Over the past five years, HubWeek has also catalyzed dozens of ventures, many of them conceived and led by MIT students and alumni.
For example, the Demo Day pitch competition, which brings together aspiring entrepreneurs and expert judges for a grand business plan pitch competition, has always had a strong showing from the MIT community. The winner of the 2017 competition was You Wu PhD ’18, who launched a venture based on his mechanical engineering PhD research that used robotics to locate and fix leaking urban water pipes.
Another unexpected boon has been the connections forged between people and programs within MIT itself, as a result of participating in HubWeek over the years.

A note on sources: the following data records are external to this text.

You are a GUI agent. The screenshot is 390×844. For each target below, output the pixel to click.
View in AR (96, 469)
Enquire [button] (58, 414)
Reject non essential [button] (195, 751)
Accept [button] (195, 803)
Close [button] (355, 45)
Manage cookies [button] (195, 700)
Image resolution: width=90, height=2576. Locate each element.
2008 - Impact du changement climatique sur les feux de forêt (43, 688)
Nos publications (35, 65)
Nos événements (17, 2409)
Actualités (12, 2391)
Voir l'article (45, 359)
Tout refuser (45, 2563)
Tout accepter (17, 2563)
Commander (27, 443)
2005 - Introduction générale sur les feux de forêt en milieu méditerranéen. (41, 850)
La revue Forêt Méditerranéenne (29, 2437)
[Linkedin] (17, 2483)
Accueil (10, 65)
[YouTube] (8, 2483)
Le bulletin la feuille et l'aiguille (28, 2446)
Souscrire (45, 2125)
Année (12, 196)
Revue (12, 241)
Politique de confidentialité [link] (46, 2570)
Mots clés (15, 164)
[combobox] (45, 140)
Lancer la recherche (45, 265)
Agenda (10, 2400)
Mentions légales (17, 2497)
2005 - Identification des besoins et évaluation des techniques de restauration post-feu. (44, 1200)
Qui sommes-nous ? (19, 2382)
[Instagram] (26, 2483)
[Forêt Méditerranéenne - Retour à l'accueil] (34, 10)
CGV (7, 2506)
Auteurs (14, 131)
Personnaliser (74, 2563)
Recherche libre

“I am so thankful for the great people I’ve worked with and the fantastic relationships we’ve built with all the partners within MIT,” says Kennedy.
“In Boston, everyone often has their heads down, focused on building things,” she notes. HubWeek gives them a chance to look up, and look around and what everyone else is building.
“It’s a little bit outside of everyone’s normal job,” Kennedy says, “but it’s something that people are really attracted to. People love what we’re building.”